> **PARTS OF THE EXERCISE**
1. Translate this sentence from the passage on copyright below into Spanish: "In the new technology of interactive computing, the reader, the writer, the bookseller, and the printer have become one."
2. Carry on the passage on copyright below from the point where it stops, keeping its line of argument.

> **EXCERPT PROVIDED**
========================================================================
One would like to compensate an author if a computer
terminal is used as a printing press to run off numerous copies
of a valuable text. One would not like to impose any control as
someone works at a terminal in the role of a reader and checks
back and forth through various files. The boundary, however, is
impossible to draw. In the new technology of interactive
computing, the reader, the writer, the bookseller, and the
printer have become one. In the old technology of printing, one
could have a right to free press for the reader and the writer
but try to enforce copyright on the printer and the bookseller.
That distinction will no longer work, anymore than it would ever
have worked in the past on conversation. Those whose livelihood
is at stake in copyright do not like that kind of
comment.
They contend that creative work must be compensated.
Indeed it must…. But the system must be practical to
work.… in an era of infinitely varied, automated text
manipulation there is no reasonable way to count copies and
charge royalties on them…. It may be very unfair to
authors. It may have a profoundly negative effect on some aspects
of culture, and in any case, whether positive or negative, it may
change things considerably.
If it becomes more difficult for authors and artists to
be paid by a royalty scheme, more of them will seek salaried
bases from which to work. Some may try to get paid by personal
appearances or other auxiliaries to fame. Or the highly
illustrated, well-bound book may acquire a special significance
if the mere words of the text are hard to protect. Or one may try
to sell subscriptions to a continuing service….
These are the kinds of considerations one must think
about in speculating about the consequences for culture of a
world where the royalty-carrying unit copy is no longer easy to
protect in many of the domains where it has been
dominant…. it is clear that with photocopiers and
computers, copyright is an anachronism. Like many other
unenforceable laws that we keep on the statute books from the
past, this one may be with us for some time to come, but with
less and less effect.5
The final passages from this long quotation suggest the
intriguing possibility that, in arguing whether authors
should have a copyright over their creations, we may be
posing what will increasingly become a moot question.
Technological developments in certain areas–photocopiers,
video and
sound recording, computer scanning, and so forth–are making
it harder to enforce claims to intellectual property. At some
point, we might just have to give up trying to enforce such
claims.6
But what would happen if copyrights were suddenly
relaxed? Since the main utilitarian argument for
maintaining copyright protection is that it stimulates literary
and artistic creation, it is fair to inquire whether the absence
of legally protected copyrights would significantly affect the
quality and quantity of literary output.
To answer this question, we should note first that most
authors never make much money writing books, and some actually
underwrite the printing costs of their own works. Other authors
are willing to accept payment for their intellectual property in
terms of copies of their work (often in the form of off-prints of
journal articles). A great deal of scientific and academic
writing is of this kind. For many of these authors, writing for
publication is a way to increase their brand-name capital in
order to obtain higher incomes from other activities.
Still other authors are interested primarily in
spreading their views, so they would presumably have no interest
in discouraging the reproduction of their writings, provided, of
course, that their authorship is acknowledged. These authors
would be quite happy if others were willing to reprint their work
at no cost to themselves. The output of this type of writing
evidently would not be affected much by the absence of copyright
protection.
========================================================================
> **LISTED ENTRIES**
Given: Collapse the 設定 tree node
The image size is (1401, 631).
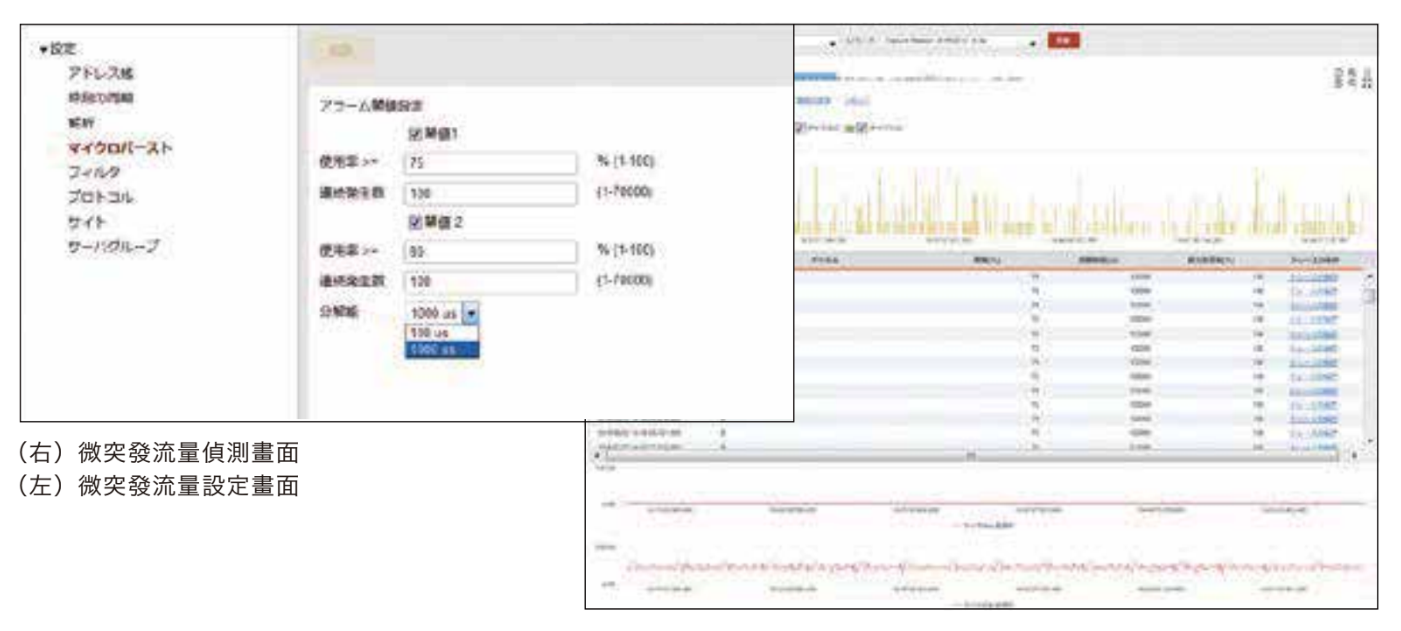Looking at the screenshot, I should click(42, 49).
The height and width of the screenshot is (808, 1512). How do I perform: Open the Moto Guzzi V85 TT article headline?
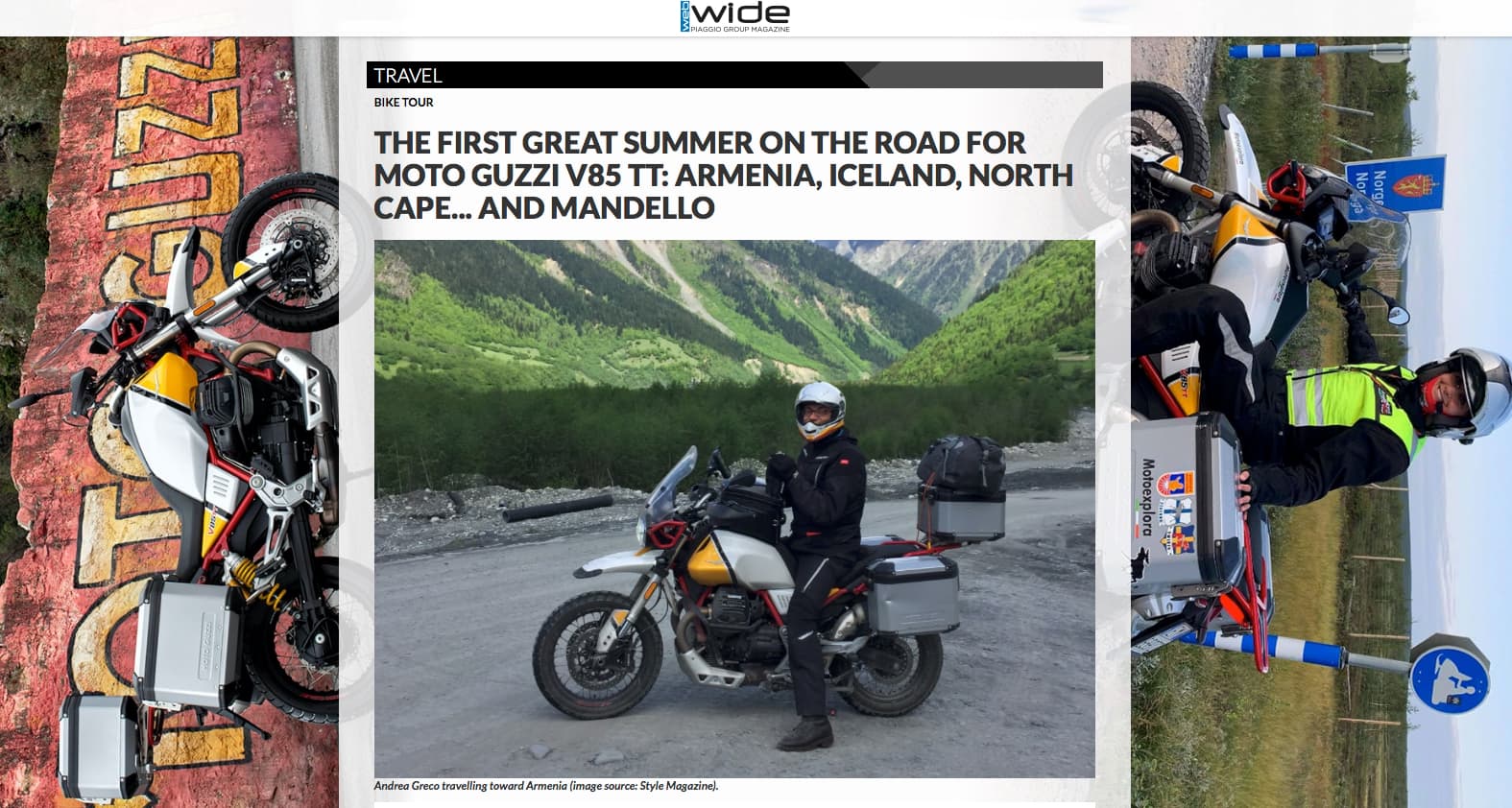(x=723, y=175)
========================================================================
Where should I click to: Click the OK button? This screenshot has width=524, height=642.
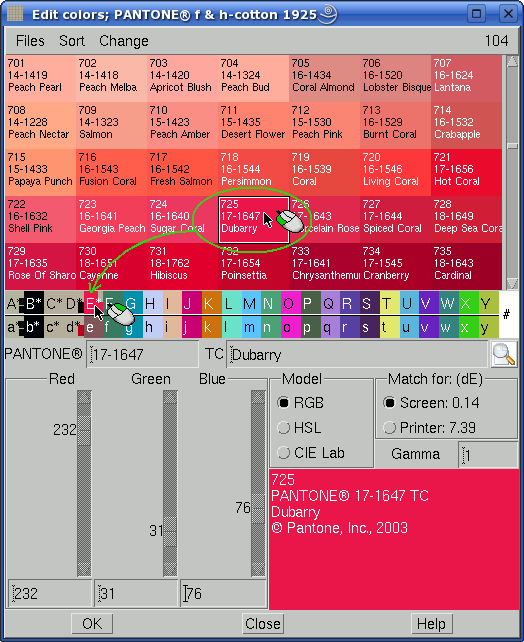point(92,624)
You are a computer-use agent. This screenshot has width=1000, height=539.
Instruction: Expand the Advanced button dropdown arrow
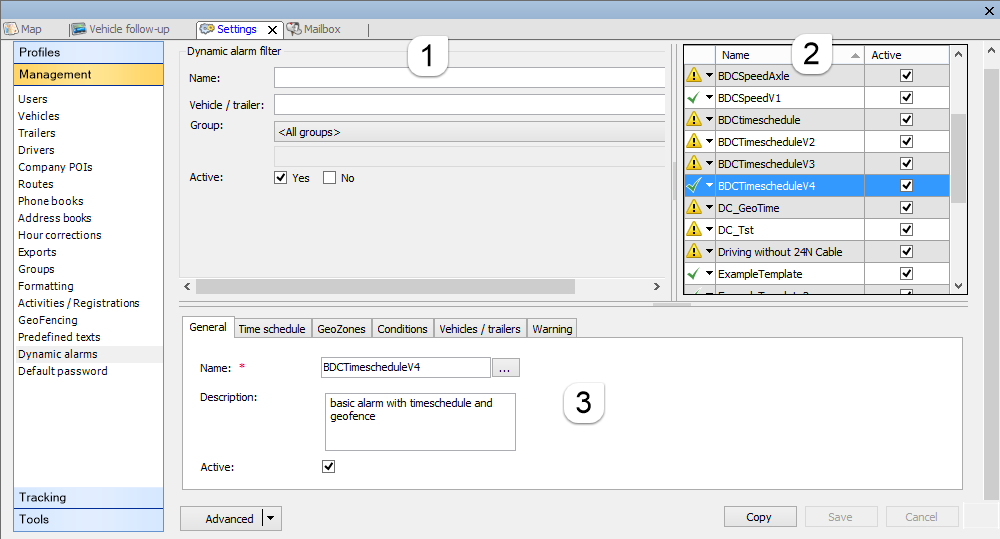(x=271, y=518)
========================================================================
> **THE RESPONSES**
1. En la nueva tecnología de la computación interactiva, el lector, el escritor, el librero y el impresor se han convertido en uno solo.

2.
A second type of author writes for a living. If there is
no other appropriate way to reward this person, then the absence
of copyright protection would most likely reduce his or her total
literary output. The real question is whether maintaining
copyright protection is the only way to guarantee an income for
this type of author. Sir Arnold Plant, an early twentieth-century
English economist, believed that authors would find a way to sell
their product if a demand truly exists for it.7
Notice, however, that the mere existence of copyright protection
does not create this demand, it only provides a means to
monopolize a demand once it has been found to
exist.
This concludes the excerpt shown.